A wise man once said that even causal inference involves description, since ultimately what one is doing is describing patterns in a data set. Indeed without description it is hard to know what the important questions are. For example, suppose we want to know whether having a black president makes the media pay less attention to the black unemployed. Before we even think about the design, how would we go about measuring media attention?
This is exactly what Washington Post blogger Eric Wemple struggles with in this post.
Wemple describes two experts who ask this question and reach opposite conclusions. Here is all the information given about how the conclusions are reached, from only one side:
I had a tough time finding good data specifically on coverage of issues such as black unemployment — as opposed to, say, unemployment or the economy more broadly. So I spent a lot of time talking to journalists, and others who closely follow and speak to issues of concern in the African American community, about whether they’ve noticed a significant change in national media coverage since the election of the nation’s first black president.
Yikes.
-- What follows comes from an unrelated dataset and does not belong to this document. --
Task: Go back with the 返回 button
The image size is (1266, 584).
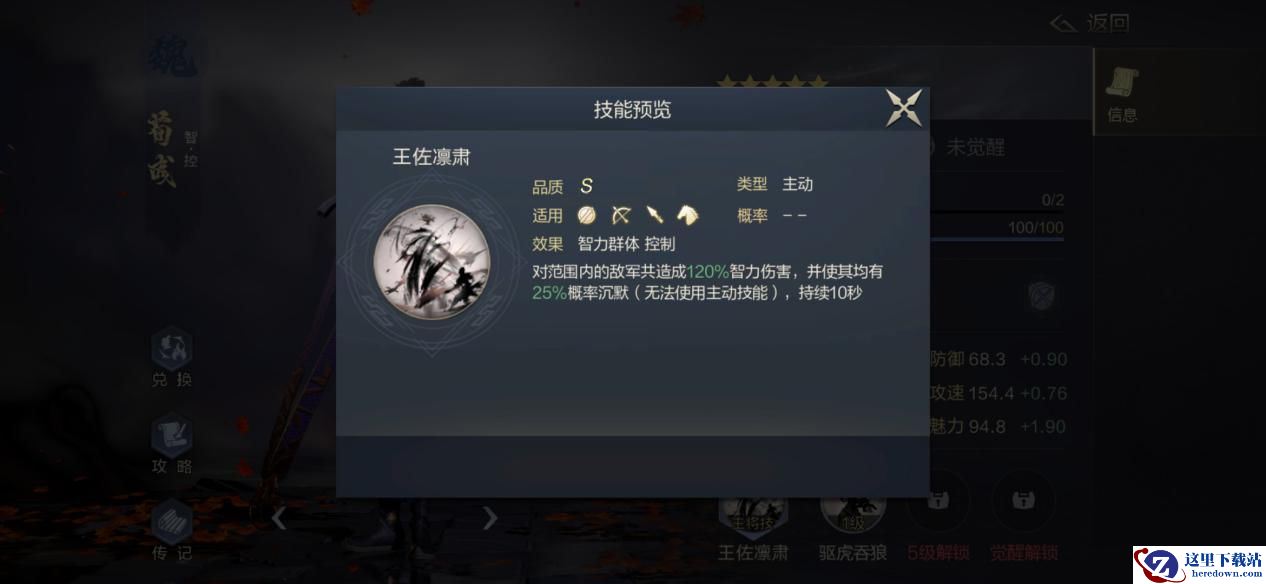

You mean even with Google Trends, the Project for Excellence in Journalism, and scores of newspaper databases online, the best we can do to quantify media attention is to talk to some activists?
In fact I’ve run into this problem before, when as an RA this summer I was asked to see how much different policy options had been discussed, relative to one another, in the press over the past few decades. There was no apparent off the shelf solution and it wasn’t crucial enough that I should code something up myself. Here’s what I ended up doing:
1. Do a lexis nexis search for the keyword of interest, restricting sources to the new york times
2. Exported the search results to endnote, an online citation service. Since it’s a citation service all I can export is meta data–title, date, author, page number.
3. From endnote, save the list of citations as a tab separated file, which means we can throw it into excel, stata, r, or whatever stats package we want.
4. In r, count the number of articles per year. Simple way: table(year). Can save this table as a new dataset.
5. Repeat the above steps for each additional keyword of interest.
6. Merge all the counts together into one dataset, and line plot away.
There must be an easier way! Anyone know of one?